それゆえ平野は「今日は展開がどうであれ、自分の色を出すというより守備重視というか、絶対に失点しないことを意識しました」と明かした。
それでも先制点をもたらす決定的な仕事をこなしたあたりに、ポテンシャルの高さが窺える。
リーグ戦次節の対戦相手である川崎フロンターレは、平野にとってJ1で戦っていくうえでの自信を与えてくれたチームである。
9月1日と5日に行われたYBCルヴァンカップ準々決勝で、得意のフリックパスを連発し、J1王者の中盤を混乱させることに成功した。
「フロンターレ相手に自分のサッカーがある程度通用した。それまでも自分の色を出そうと思っていたんですけど、本当の落ち着きを出せたのはあの2試合。
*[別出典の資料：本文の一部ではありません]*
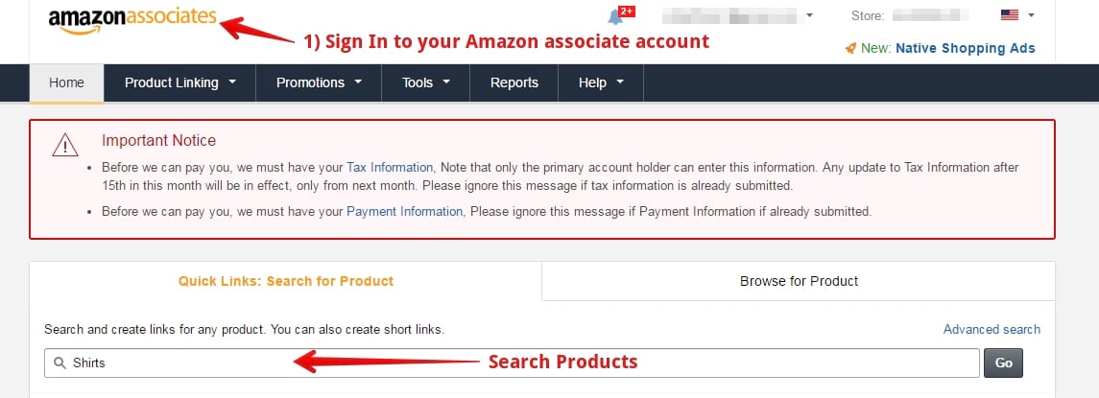This screenshot has width=1099, height=398.
Task: Click the Go search button
Action: point(1003,363)
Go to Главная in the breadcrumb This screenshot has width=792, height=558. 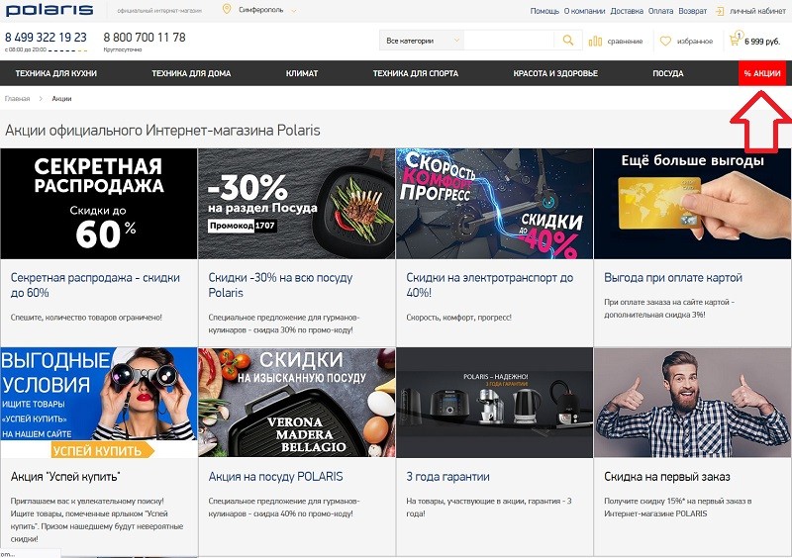pos(17,99)
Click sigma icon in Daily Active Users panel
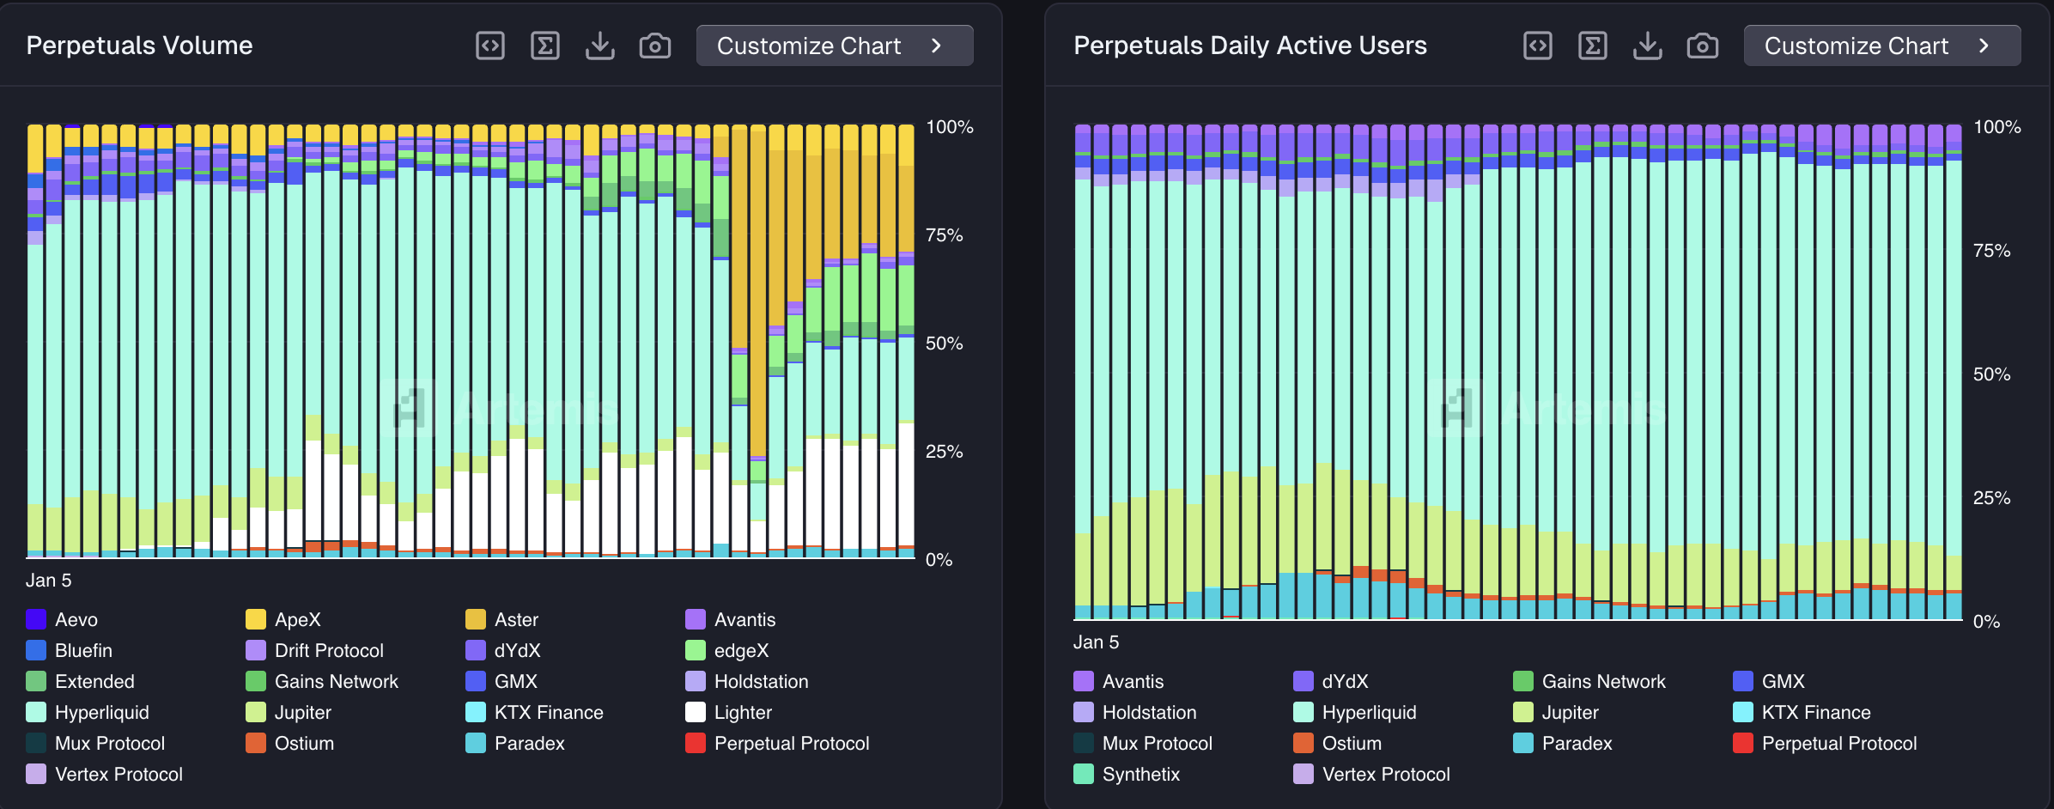The height and width of the screenshot is (809, 2054). tap(1593, 46)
そこからは自分のストロングを披露できているのかなと思います」
実はルヴァンカップで川崎と対戦する前、平野は「守備に奔走させられて、自分のウイークが晒されると嫌だな」とネガティブな気持ちを抱いていた。
しかし、今の心境は真逆なはずだ。
川崎との対戦に向けて、レッズの新レジスタ(イタリア語で演出家の意味)はきっとワクワクしているに違いない。